Task prompt: Format every line of the items below as a JSON list of strings, one string per line, and leave out any blank lines.

Word and element location data
▶
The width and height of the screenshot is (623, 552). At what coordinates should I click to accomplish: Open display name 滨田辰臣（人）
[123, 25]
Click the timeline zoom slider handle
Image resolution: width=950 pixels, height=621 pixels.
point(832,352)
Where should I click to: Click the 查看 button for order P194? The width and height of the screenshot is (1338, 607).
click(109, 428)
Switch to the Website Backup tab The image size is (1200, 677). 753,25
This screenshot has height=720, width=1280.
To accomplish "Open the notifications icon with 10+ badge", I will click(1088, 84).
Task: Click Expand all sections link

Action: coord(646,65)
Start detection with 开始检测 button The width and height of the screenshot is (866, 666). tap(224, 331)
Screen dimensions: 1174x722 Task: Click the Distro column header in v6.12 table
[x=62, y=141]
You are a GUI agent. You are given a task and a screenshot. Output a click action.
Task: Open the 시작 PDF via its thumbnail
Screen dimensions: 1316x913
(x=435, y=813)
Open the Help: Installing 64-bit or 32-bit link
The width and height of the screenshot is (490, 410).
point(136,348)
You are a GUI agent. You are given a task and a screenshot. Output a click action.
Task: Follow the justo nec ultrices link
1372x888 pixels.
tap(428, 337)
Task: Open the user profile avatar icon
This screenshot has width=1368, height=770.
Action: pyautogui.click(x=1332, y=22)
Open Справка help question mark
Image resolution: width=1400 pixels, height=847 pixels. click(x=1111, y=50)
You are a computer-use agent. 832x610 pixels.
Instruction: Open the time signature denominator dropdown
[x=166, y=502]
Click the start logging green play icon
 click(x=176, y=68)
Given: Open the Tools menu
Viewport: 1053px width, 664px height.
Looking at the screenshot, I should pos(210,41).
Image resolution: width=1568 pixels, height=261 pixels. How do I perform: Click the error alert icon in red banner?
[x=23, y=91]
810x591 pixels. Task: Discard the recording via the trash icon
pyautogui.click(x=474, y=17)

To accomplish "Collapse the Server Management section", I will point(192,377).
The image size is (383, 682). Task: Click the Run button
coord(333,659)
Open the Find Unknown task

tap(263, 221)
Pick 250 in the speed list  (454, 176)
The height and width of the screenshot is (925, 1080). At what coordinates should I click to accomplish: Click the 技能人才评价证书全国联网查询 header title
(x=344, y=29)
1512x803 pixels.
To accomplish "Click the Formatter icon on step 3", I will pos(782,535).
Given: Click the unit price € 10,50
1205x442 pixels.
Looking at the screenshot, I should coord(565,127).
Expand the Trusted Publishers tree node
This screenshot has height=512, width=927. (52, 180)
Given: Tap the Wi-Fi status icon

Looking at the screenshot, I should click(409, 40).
◀
Written answer:
[
  "The width and height of the screenshot is (623, 552). At what coordinates should I click to accomplish: Open display name 滨田辰臣（人）",
  "[123, 25]",
  "Click the timeline zoom slider handle",
  "Image resolution: width=950 pixels, height=621 pixels.",
  "point(832,352)",
  "Where should I click to: Click the 查看 button for order P194? The width and height of the screenshot is (1338, 607).",
  "click(109, 428)",
  "Switch to the Website Backup tab The image size is (1200, 677). 753,25",
  "This screenshot has height=720, width=1280.",
  "To accomplish \"Open the notifications icon with 10+ badge\", I will click(1088, 84).",
  "Task: Click Expand all sections link",
  "Action: coord(646,65)",
  "Start detection with 开始检测 button The width and height of the screenshot is (866, 666). tap(224, 331)",
  "Screen dimensions: 1174x722 Task: Click the Distro column header in v6.12 table",
  "[x=62, y=141]",
  "You are a GUI agent. You are given a task and a screenshot. Output a click action.",
  "Task: Open the 시작 PDF via its thumbnail",
  "Screen dimensions: 1316x913",
  "(x=435, y=813)",
  "Open the Help: Installing 64-bit or 32-bit link",
  "The width and height of the screenshot is (490, 410).",
  "point(136,348)",
  "You are a GUI agent. You are given a task and a screenshot. Output a click action.",
  "Task: Follow the justo nec ultrices link",
  "1372x888 pixels.",
  "tap(428, 337)",
  "Task: Open the user profile avatar icon",
  "This screenshot has width=1368, height=770.",
  "Action: pyautogui.click(x=1332, y=22)",
  "Open Справка help question mark",
  "Image resolution: width=1400 pixels, height=847 pixels. click(x=1111, y=50)",
  "You are a computer-use agent. 832x610 pixels.",
  "Instruction: Open the time signature denominator dropdown",
  "[x=166, y=502]",
  "Click the start logging green play icon",
  " click(x=176, y=68)",
  "Given: Open the Tools menu",
  "Viewport: 1053px width, 664px height.",
  "Looking at the screenshot, I should pos(210,41).",
  "Image resolution: width=1568 pixels, height=261 pixels. How do I perform: Click the error alert icon in red banner?",
  "[x=23, y=91]",
  "810x591 pixels. Task: Discard the recording via the trash icon",
  "pyautogui.click(x=474, y=17)",
  "To accomplish \"Collapse the Server Management section\", I will point(192,377).",
  "The image size is (383, 682). Task: Click the Run button",
  "coord(333,659)",
  "Open the Find Unknown task",
  "tap(263, 221)",
  "Pick 250 in the speed list  (454, 176)",
  "The height and width of the screenshot is (925, 1080). At what coordinates should I click to accomplish: Click the 技能人才评价证书全国联网查询 header title",
  "(x=344, y=29)",
  "1512x803 pixels.",
  "To accomplish \"Click the Formatter icon on step 3\", I will pos(782,535).",
  "Given: Click the unit price € 10,50",
  "1205x442 pixels.",
  "Looking at the screenshot, I should coord(565,127).",
  "Expand the Trusted Publishers tree node",
  "This screenshot has height=512, width=927. (52, 180)",
  "Given: Tap the Wi-Fi status icon",
  "Looking at the screenshot, I should click(409, 40)."
]